8 is a cross-sectional view taken along line CC of FIG.

FIG. 9 is a semi-longitudinal sectional view of the electric motor.

FIG. 10 is an enlarged cross-sectional view of a state in which the claw portion of the bracket bites into the partition wall.

FIG. 11 is an enlarged perspective view of a bushing.

FIG. 12 is an enlarged sectional view of a bushing.
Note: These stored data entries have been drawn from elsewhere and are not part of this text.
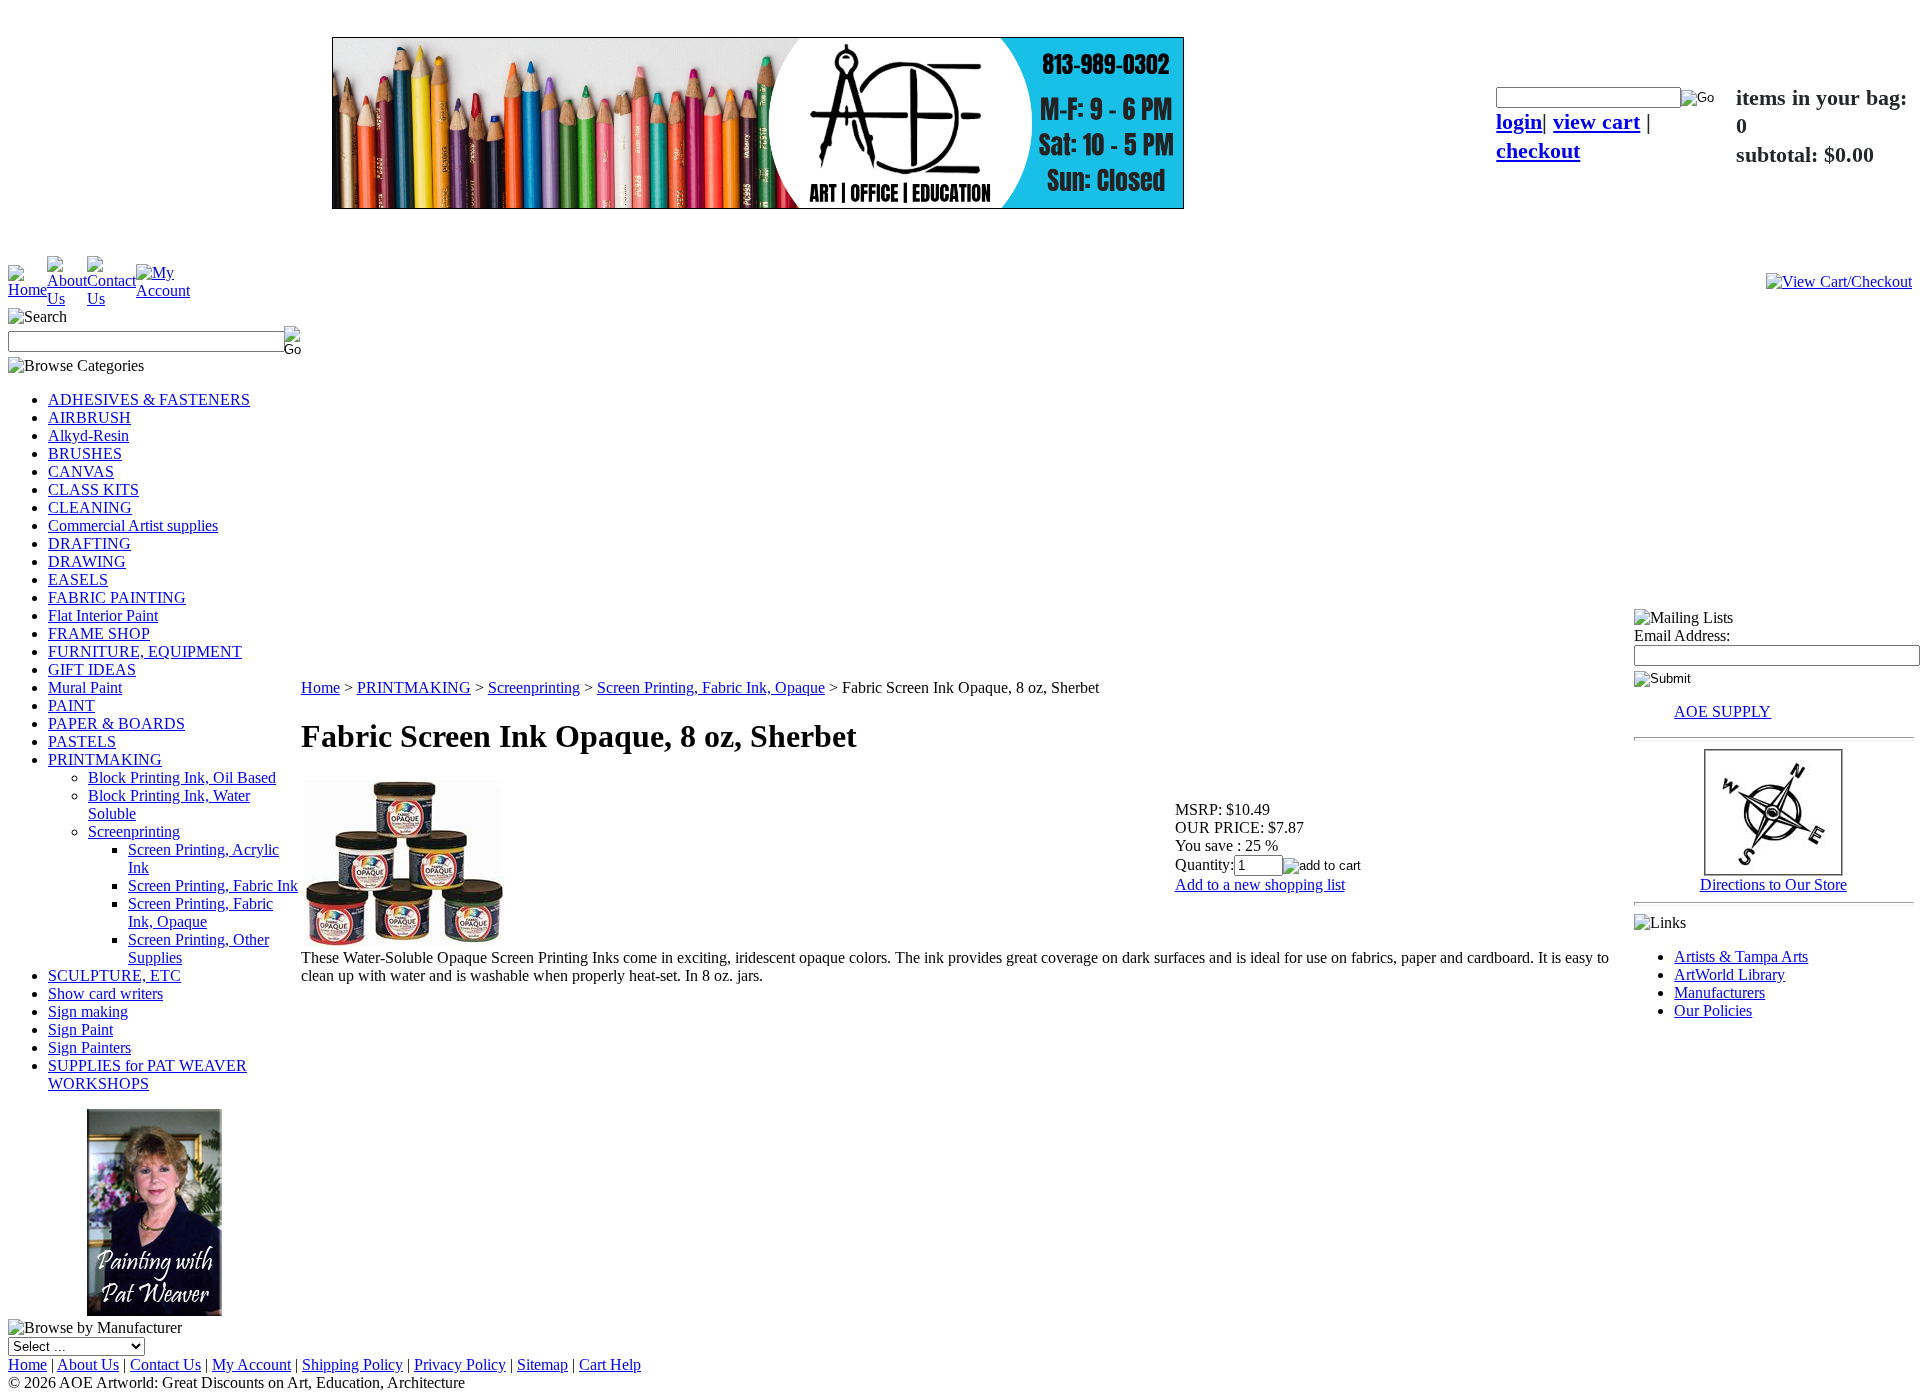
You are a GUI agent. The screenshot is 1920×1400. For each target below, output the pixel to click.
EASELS (78, 579)
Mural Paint (85, 687)
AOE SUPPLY (1722, 711)
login (1519, 121)
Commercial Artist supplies (133, 525)
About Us (88, 1364)
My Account (251, 1364)
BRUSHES (85, 453)
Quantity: (1204, 864)
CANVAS (81, 471)
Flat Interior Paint (103, 615)
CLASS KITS (93, 489)
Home (320, 687)
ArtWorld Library (1729, 974)
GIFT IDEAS (92, 669)
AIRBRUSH (89, 417)
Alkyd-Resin (88, 435)
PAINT (71, 705)
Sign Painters (89, 1047)
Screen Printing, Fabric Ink (213, 885)
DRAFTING (89, 543)
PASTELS (82, 741)
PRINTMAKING (105, 759)
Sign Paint (80, 1029)
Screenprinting (134, 831)
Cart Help (610, 1364)
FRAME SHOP (99, 633)
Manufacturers (1719, 992)
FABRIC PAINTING (117, 597)
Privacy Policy (460, 1364)
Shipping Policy (352, 1364)
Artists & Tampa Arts (1741, 956)
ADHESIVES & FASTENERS (149, 399)
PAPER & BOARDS (116, 723)
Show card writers (105, 993)
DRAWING (87, 561)
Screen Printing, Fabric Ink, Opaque (200, 912)
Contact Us (165, 1364)
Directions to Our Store (1773, 884)
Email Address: (1682, 635)
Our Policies (1713, 1010)
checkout (1538, 150)
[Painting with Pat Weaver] (154, 1208)
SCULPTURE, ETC (114, 975)
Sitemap (542, 1364)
FIG. 13 is an explanatory diagram of a winding machine that winds a winding around a stator core.

[Explanation of symbols]

 1 ... Yoke part 2 ... 1st winding part 3 ... Tooth part 3a, 3b, 3c ... Pole 4 ... Complement pole 5 ... Rotor 12 6 ... 1st winding 7 ... 2nd Winding 10 …… Stator core 12 …… Rotor 16 …… Resin layer 50 …… Outer partition wall 52 …… Medium partition wall 54 …… Bracket 56 …… Claw portion 58 …… Fixed piece 60 …… Recessed portion 66 …… Middle Partition wall 68 ... Inner partition wall for main pole 70 ... Inner partition wall for supplementary pole 72 ... Bushing 74 ... Bushing body 76 ... Lid body 78 ... Insert section 80 ... Lead wire

Claims (1)

Claim: What is claimed is: 1. A ring-shaped yoke portion is formed on the outer circumference, and a plurality of auxiliary poles projecting axially toward the inner peripheral side of the yoke portion, and between the plurality of auxiliary poles. A main pole formed in the first winding part, and the main pole is formed so as to project from the yoke part in the axial direction, and the main pole is formed in an E shape toward the axial center on the inner diameter side of the first winding part. In a stator core of an electric motor composed of a tooth portion composed of three poles that are protruded, the inner peripheral surface of the stator core facing the rotor and the outer periphery other than the surfaces where the main pole and the complementary pole face each other. A part of the surface, the upper surface and the lower surface are pre-molded with resin to integrate the stator core, and the resin layer formed by pre-molding on the upper and lower surfaces of the poles on both sides of the teeth and the upper and lower surfaces of the auxiliary pole. Is formed thicker than other resin layers.